Supplied passage:
################
Further understanding of the determinants of the different food insecurity conditions comes from the multinomial logistic regression (Table 4 ). Odds ratios were considered significant when the 95% confidence interval around them did not include 1. Controlling for other characteristics, the odds of being food insecure for African-headed households was 6.2 times the odds for the reference group of Caucasian households. Households headed by those of mixed ancestry were also more likely to be food insecure. Income and household size continued to be important predictors of food insecurity in the multivariate analysis. Those in the bottom 5th of the household income distribution had odds of being food insecure that were 13 times the odds for those in the middle of the income distribution. Households with 7 persons were also more likely to be food insecure than the reference group (households with 3–6 members). Households headed by women were less likely to be food insecure than male-headed households.

Small households or those with high incomes had lower odds of having a low energy availability than reference group households. Households headed by elderly individuals or females were also less likely to be in the LEA group, whereas urban households were more likely to be in the LEA group. Unlike the findings on the odds of being in the food insecure or FP groups, those in the lowest income quintile were not at increased risk of being in the LEA group.
################
Work to do: In the food insecurity passage, by what factor did the odds of being food insecure for African-headed households exceed those for Caucasian households?

Source excerpt:
################
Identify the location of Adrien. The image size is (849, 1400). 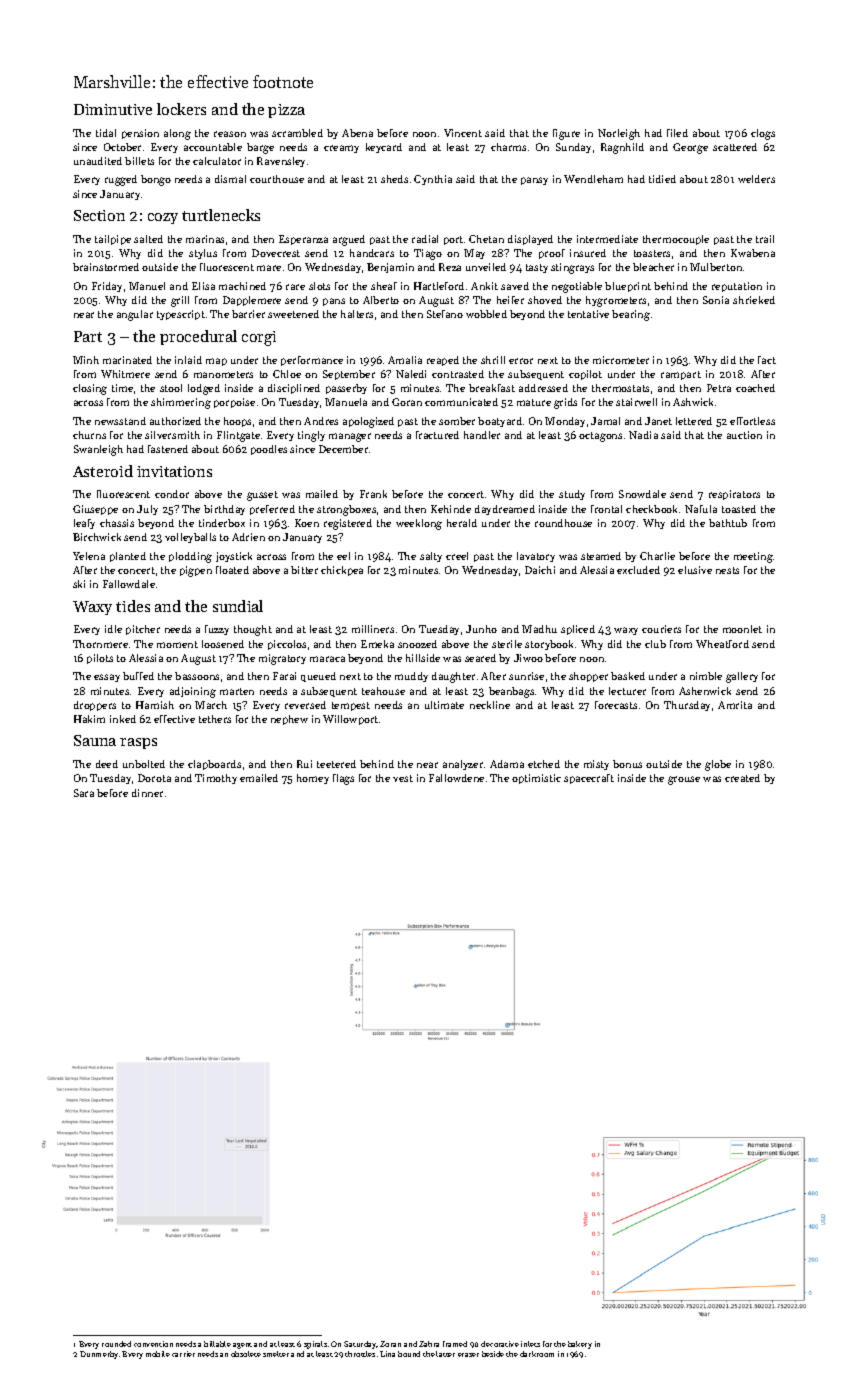
(248, 537).
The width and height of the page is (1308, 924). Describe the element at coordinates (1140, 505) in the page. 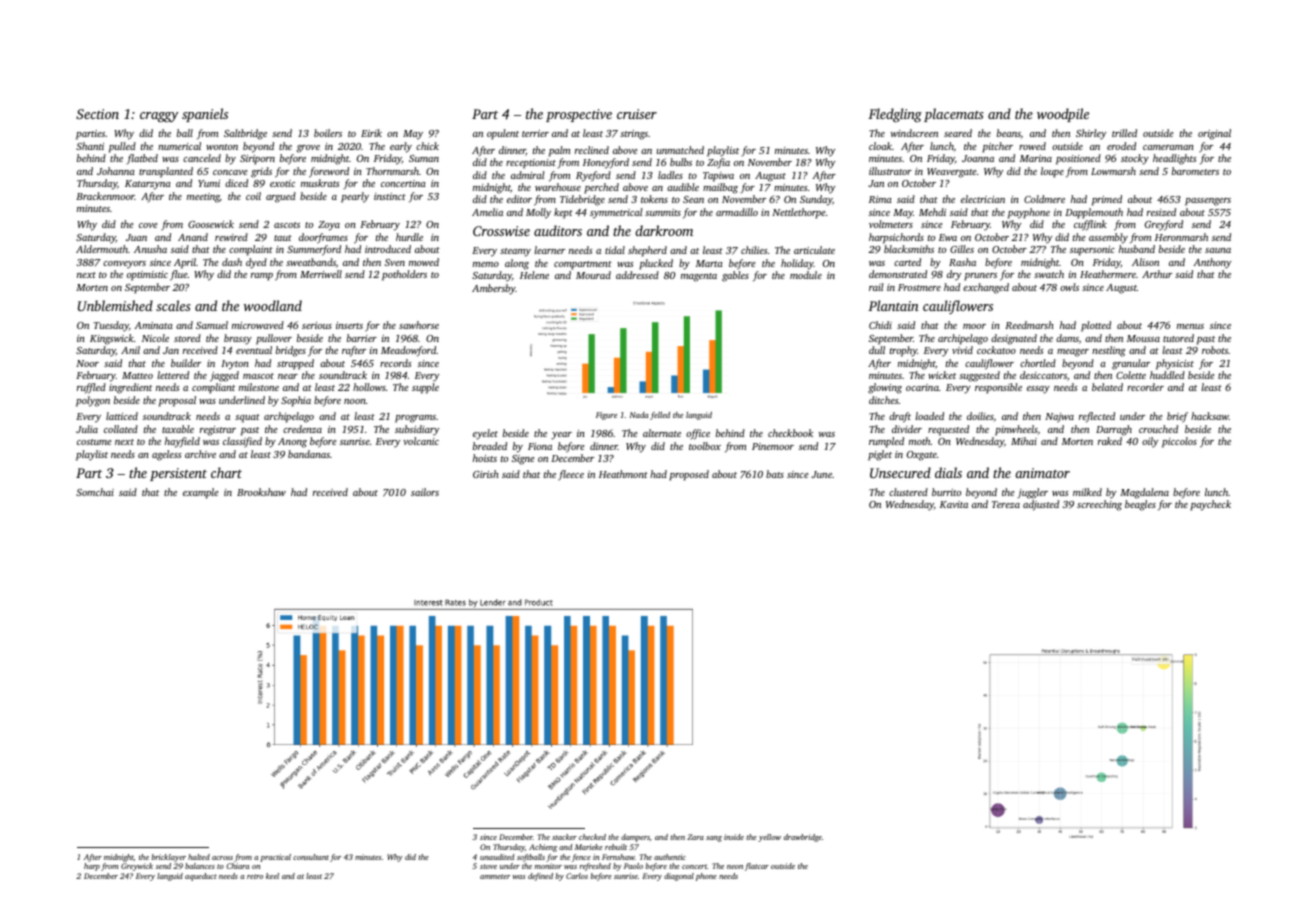

I see `beagles` at that location.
################
The response: 6.2 times.